Show every line of the material below that contains the word "height".

Items listed in a dataset
▼

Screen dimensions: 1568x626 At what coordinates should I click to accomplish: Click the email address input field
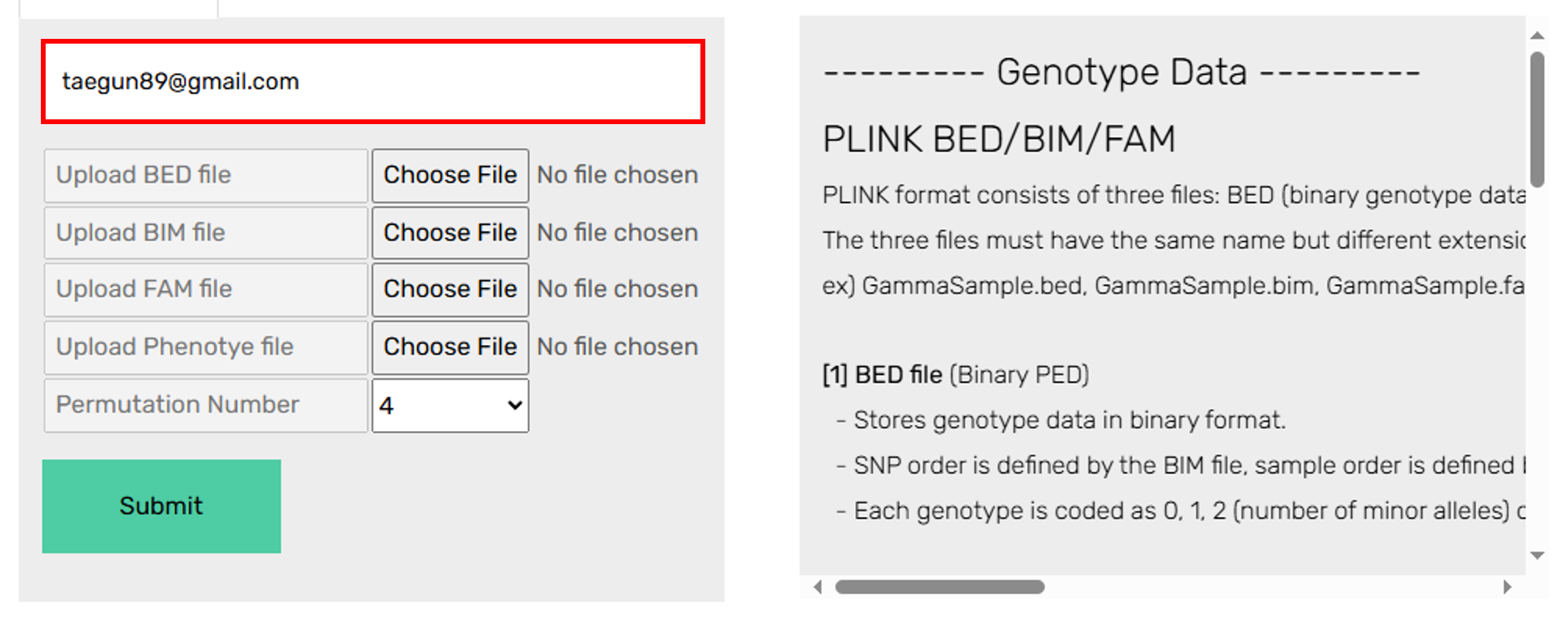point(372,82)
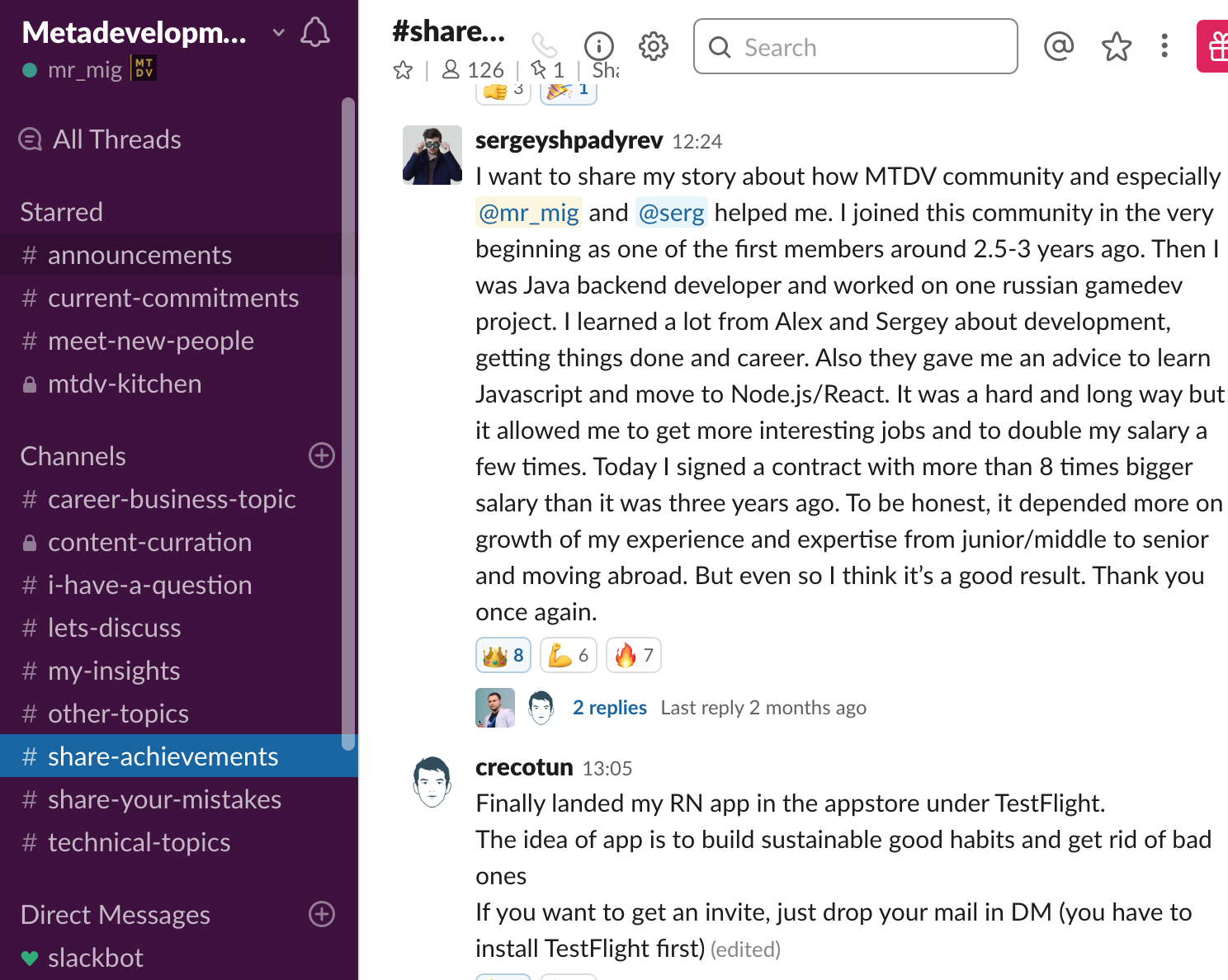Open channel settings gear icon
The height and width of the screenshot is (980, 1228).
tap(653, 46)
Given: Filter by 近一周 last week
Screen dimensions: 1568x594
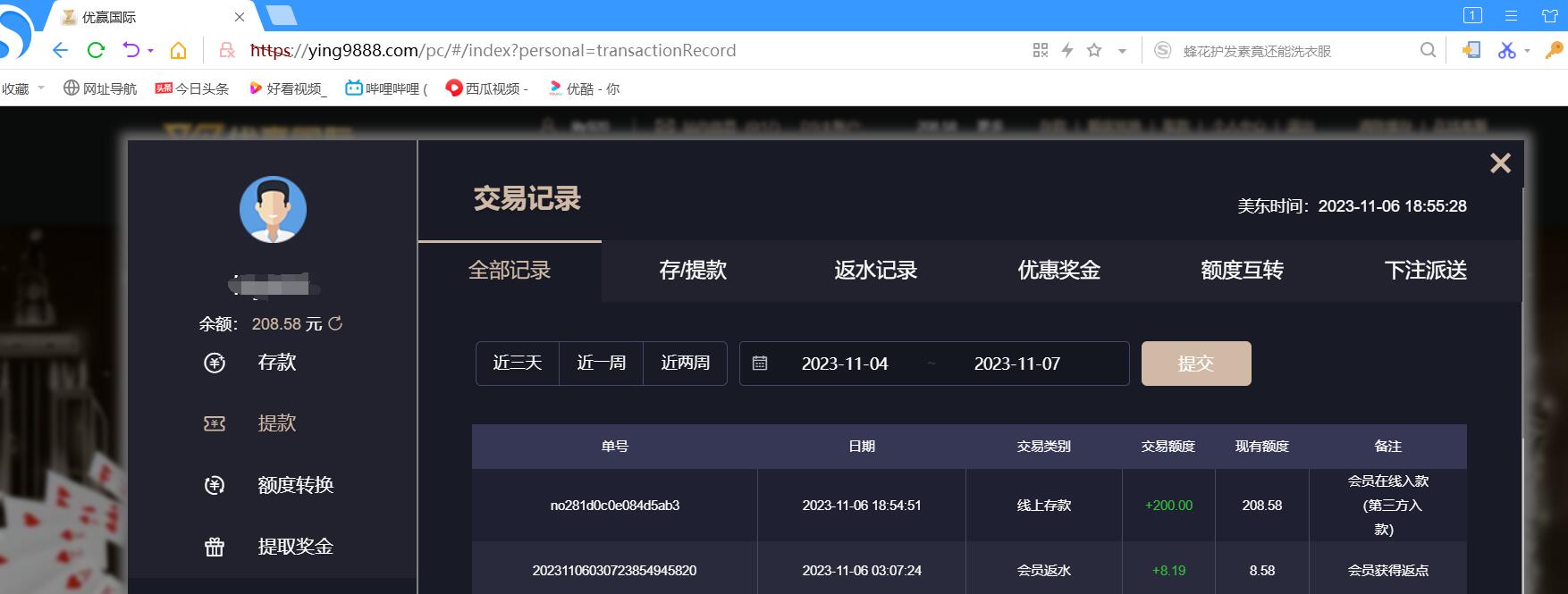Looking at the screenshot, I should (601, 364).
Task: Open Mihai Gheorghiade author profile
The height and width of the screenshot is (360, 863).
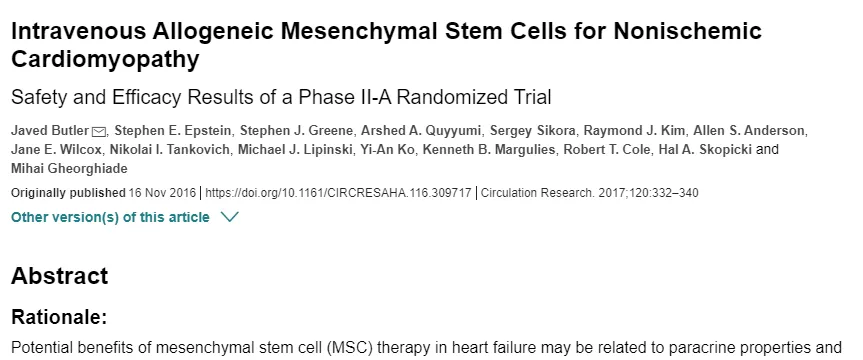Action: 69,168
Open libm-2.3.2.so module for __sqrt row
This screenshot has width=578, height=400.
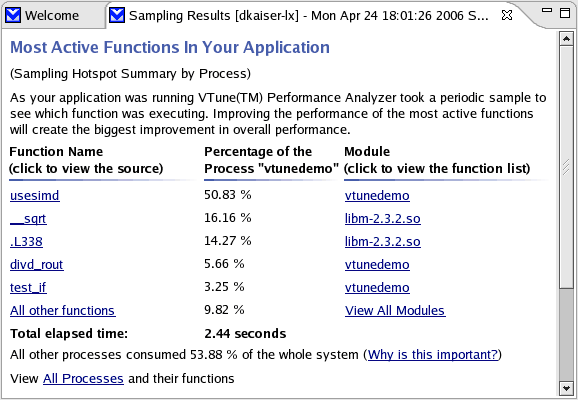[383, 219]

▲

Result →
The height and width of the screenshot is (980, 1228).
The height and width of the screenshot is (360, 863).
This screenshot has width=578, height=400.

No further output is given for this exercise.